Two Prince George’s County Metro stops are the target of a pilot truancy program to keep students off the streets during class, said Metro Transit Police.
The Addison Road-Seat Pleasant and Capitol Heights Blue Line Metro stations are two of six stops system-wide that police began monitoring the week of Sept. 3 to identify wayward students and drive them back to school, said Ronald Pavlik, a Metro Transit Police deputy chief.
“Usually we wait to see a spike so to speak so we were trying to do this and be a little more proactive to get ahead of it before it started,” Pavlik said.
Anacostia, Deanwood, L’Enfant Plaza and Minnesota Avenue stations in Washington, D.C., were chosen based on their proximity to schools and history for loitering students, Pavlik said. Capitol Heights’ Central High School is two-tenths of a mile away from the Addison Road-Seat Pleasant station. Pavlik said depending on intelligence they receive about a possible fight, officers may approach people they believe are students in plain clothes or as a united front wearing uniforms to apprehend youth.
Pavlik said Metro Transit Police meets once per month with Central High Principal Charoscar Coleman and has had a relationship with the administrator since the 2011-12 school year when there were reports of fights taking place after school hours off school property.
Coleman said he is in regular contact with both Metro Transit and Prince George’s County police even before the Sept. 11 homicide of Central junior Marckel Ross, which remains under county police investigation.

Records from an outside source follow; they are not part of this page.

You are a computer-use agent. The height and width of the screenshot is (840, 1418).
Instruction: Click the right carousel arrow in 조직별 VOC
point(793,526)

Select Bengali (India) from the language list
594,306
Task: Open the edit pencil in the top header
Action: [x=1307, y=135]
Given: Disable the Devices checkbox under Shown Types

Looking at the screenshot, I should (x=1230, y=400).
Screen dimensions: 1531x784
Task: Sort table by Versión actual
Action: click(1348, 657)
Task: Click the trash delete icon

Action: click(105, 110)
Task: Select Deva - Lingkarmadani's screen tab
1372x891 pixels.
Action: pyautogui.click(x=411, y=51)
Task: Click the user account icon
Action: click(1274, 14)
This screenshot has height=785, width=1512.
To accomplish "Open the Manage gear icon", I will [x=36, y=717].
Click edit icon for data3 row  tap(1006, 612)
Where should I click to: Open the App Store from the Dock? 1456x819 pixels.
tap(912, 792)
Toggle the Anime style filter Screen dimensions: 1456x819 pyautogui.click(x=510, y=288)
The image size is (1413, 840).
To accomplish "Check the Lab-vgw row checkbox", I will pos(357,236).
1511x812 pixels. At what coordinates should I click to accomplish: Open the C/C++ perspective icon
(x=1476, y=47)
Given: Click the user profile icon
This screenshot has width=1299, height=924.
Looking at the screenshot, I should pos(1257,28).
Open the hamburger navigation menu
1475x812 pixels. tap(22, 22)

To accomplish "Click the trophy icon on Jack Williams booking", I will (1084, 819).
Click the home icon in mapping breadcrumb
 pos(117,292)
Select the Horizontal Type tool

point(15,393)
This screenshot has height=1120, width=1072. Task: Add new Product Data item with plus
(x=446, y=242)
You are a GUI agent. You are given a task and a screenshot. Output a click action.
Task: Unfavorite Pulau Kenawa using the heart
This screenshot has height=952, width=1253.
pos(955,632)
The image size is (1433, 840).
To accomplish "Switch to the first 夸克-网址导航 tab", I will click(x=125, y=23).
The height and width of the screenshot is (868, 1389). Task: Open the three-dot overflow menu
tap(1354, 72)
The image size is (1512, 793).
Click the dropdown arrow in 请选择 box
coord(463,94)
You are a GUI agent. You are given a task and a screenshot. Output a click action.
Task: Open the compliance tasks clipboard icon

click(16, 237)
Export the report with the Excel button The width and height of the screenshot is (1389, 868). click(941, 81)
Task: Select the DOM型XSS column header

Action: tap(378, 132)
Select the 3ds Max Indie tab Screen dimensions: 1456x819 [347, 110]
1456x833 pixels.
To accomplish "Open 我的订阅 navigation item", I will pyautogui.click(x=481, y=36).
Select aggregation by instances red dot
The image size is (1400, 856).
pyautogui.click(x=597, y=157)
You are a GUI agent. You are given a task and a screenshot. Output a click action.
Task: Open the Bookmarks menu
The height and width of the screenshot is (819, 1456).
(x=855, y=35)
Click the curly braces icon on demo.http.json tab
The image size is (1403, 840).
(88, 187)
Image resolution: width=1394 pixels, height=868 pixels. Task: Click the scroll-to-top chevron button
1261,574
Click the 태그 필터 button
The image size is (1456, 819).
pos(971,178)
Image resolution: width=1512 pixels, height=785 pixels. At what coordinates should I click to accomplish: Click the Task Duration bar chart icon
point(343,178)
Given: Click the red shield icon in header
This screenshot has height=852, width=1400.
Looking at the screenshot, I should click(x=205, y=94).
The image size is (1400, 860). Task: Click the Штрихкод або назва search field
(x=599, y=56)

“It’s important for us to partner with law enforcement to provide a safe and orderly environment for our school,” Coleman said. “Truancy, if not addressed, can have a negative impact on student achievement. We want to make sure they’re in school and learning every day.”
Since the program started, police have identified six truant students among the six stations and two people police first thought were students but turned out to be adults with prior criminal records, Pavlik said. It is up to individual school administrations what will happen to that student once they return to school, Pavlik said.
At Addison Road-Seat Pleasant, the most reported crime is failing to pay fare, followed by selling items like cigarettes without a license and robbery, said Caroline Lukas, a Washington Metropolitan Area Transit Authority spokeswoman. At Capitol Heights, the failure to pay still is at the top but robbery is number two, followed by drinking in public, Lukas said.
Pavlik said they will see what data they have after four months to see if the program is effective and whether to continue.
“Usually kids are somewhat excited to get to school at the beginning of the year and if grades aren’t going their way their attention tends to wean off a little bit,” Pavlik said.